点数の話

校長 片山 造

 学校のテストの話。先生は答案返却後、必ずクラスや学年の平均点を告げる。クラスはその言葉に一喜一憂する。そして、自分の点数が平均以上だと、なぜだか(ホッ)とする。このやりとりは一体なんなのだろうか?「平均点」とは、(点数の総和を人数または単位項目の数で割って得られた点数。)であるだけなのに...。

 中学3年生の時、社会科の定期テストでヤマが大当たりし、クラス最高点を取ることがあった。その話は他の先生にも知れるところとなり、教室や廊下で先生方から「何かあったか」「これからも頑張れよ」と声を掛けられた。悪い気はしなかった。勉強で褒められたことは少なかったので、気恥ずかしさの中にもうれしい気持ちでいい気分だった。

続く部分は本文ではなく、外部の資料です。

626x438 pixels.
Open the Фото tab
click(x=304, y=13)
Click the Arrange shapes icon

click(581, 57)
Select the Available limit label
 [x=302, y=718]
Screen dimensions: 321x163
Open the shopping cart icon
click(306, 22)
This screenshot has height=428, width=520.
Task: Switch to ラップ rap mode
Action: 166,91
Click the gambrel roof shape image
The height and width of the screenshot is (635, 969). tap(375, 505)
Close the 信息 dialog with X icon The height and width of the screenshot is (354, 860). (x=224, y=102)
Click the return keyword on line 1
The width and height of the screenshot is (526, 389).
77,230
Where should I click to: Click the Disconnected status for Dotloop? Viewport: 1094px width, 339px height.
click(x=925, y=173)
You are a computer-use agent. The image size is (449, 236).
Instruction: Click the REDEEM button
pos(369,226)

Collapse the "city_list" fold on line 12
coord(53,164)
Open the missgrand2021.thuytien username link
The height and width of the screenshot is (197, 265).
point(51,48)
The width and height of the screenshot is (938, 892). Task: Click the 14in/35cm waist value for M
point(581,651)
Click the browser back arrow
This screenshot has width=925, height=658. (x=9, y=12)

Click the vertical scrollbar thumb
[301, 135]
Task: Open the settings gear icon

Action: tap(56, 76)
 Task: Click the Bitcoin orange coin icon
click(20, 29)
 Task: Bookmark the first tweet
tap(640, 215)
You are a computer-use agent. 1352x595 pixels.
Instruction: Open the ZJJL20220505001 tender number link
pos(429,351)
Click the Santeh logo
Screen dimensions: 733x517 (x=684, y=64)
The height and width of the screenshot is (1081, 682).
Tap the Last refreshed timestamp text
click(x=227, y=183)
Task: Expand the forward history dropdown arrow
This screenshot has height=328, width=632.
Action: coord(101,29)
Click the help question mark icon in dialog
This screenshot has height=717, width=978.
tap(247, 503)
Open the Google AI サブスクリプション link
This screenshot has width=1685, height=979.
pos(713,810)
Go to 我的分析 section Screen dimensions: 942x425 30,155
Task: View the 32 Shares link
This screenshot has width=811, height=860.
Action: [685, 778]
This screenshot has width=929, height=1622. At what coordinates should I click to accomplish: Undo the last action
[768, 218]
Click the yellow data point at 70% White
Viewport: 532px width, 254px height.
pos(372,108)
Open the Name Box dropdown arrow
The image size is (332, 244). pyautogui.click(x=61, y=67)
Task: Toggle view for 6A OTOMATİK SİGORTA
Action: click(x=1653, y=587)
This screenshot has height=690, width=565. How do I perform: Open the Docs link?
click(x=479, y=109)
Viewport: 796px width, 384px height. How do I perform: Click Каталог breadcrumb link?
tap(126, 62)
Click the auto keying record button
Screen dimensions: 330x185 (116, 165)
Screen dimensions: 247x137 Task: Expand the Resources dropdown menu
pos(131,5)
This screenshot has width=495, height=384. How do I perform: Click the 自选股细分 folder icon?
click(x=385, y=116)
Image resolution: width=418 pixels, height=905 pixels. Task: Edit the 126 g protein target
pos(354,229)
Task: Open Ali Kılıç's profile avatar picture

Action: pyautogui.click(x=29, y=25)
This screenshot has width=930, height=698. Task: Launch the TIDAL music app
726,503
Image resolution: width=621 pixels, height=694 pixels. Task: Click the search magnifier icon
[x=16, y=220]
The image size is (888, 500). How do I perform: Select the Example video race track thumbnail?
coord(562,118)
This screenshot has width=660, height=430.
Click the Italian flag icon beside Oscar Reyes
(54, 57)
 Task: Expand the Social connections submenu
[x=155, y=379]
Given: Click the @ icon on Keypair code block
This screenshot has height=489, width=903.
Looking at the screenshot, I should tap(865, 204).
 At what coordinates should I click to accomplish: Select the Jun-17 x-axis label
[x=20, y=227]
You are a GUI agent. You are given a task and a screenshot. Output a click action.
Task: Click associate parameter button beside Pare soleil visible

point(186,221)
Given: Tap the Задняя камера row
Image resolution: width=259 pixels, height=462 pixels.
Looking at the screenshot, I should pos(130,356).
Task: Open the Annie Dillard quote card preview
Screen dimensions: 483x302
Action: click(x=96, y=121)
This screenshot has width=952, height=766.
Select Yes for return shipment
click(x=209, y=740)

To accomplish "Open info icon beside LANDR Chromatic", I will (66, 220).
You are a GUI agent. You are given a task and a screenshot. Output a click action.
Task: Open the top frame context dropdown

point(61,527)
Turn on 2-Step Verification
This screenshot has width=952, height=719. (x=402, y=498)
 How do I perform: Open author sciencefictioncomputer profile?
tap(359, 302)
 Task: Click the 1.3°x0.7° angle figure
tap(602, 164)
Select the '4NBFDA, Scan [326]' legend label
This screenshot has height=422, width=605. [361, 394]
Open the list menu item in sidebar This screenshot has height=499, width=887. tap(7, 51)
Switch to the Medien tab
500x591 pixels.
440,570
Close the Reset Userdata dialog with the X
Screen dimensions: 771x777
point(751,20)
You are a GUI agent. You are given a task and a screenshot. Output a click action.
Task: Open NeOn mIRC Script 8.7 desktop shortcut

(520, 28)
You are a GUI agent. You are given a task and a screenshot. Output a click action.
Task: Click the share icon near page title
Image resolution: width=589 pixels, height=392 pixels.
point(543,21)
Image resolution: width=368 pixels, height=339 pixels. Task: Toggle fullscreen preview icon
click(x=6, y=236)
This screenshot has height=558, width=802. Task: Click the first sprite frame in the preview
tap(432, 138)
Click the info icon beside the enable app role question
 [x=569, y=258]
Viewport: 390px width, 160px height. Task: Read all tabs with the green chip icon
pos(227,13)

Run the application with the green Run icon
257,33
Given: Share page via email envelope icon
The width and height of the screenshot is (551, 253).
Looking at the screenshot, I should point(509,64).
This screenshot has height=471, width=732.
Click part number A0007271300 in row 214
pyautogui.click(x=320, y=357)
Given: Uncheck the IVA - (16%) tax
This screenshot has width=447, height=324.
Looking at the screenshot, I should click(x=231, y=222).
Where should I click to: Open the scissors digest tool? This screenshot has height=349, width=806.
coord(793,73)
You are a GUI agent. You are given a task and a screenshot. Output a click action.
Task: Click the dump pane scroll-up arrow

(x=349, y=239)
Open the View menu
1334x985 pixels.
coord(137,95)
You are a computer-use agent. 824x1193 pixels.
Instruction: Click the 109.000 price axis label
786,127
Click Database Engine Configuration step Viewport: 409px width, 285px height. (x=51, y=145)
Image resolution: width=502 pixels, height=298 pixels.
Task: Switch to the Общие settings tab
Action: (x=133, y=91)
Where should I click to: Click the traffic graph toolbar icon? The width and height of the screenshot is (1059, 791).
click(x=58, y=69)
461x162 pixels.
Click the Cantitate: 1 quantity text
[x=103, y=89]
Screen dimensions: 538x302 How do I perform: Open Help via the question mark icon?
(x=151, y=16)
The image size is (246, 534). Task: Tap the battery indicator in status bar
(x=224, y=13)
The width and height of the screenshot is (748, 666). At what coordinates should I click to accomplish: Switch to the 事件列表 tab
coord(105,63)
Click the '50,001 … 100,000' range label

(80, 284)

 そんな時、学校の帰り道、公園のベンチでいつも一緒に帰っている友達から思いもかけないことを言われた。「おれは、毎日、5科目を各1時間、計5時間勉強している。ちゃちゃっと勉強した片山に負けた自分が許せない。」彼は学年で常に1位2位の成績を残していた。(そんなに勉強していたのか)驚きとともになぜだか申し訳ない気持ちになったことを覚えている。

 高校に入り、テストの点数を気にすることはなくなった。それは、ある先生の言葉によるところが大きい。それは、まさにこれからの時代を照らし出す言葉であるように感じる。

(答案返却後、先生はこう言った)

 今まで習ったことを確認するテストで100点を取るよりも、あえて正解がない問題で120点を取ることをめざしなさい。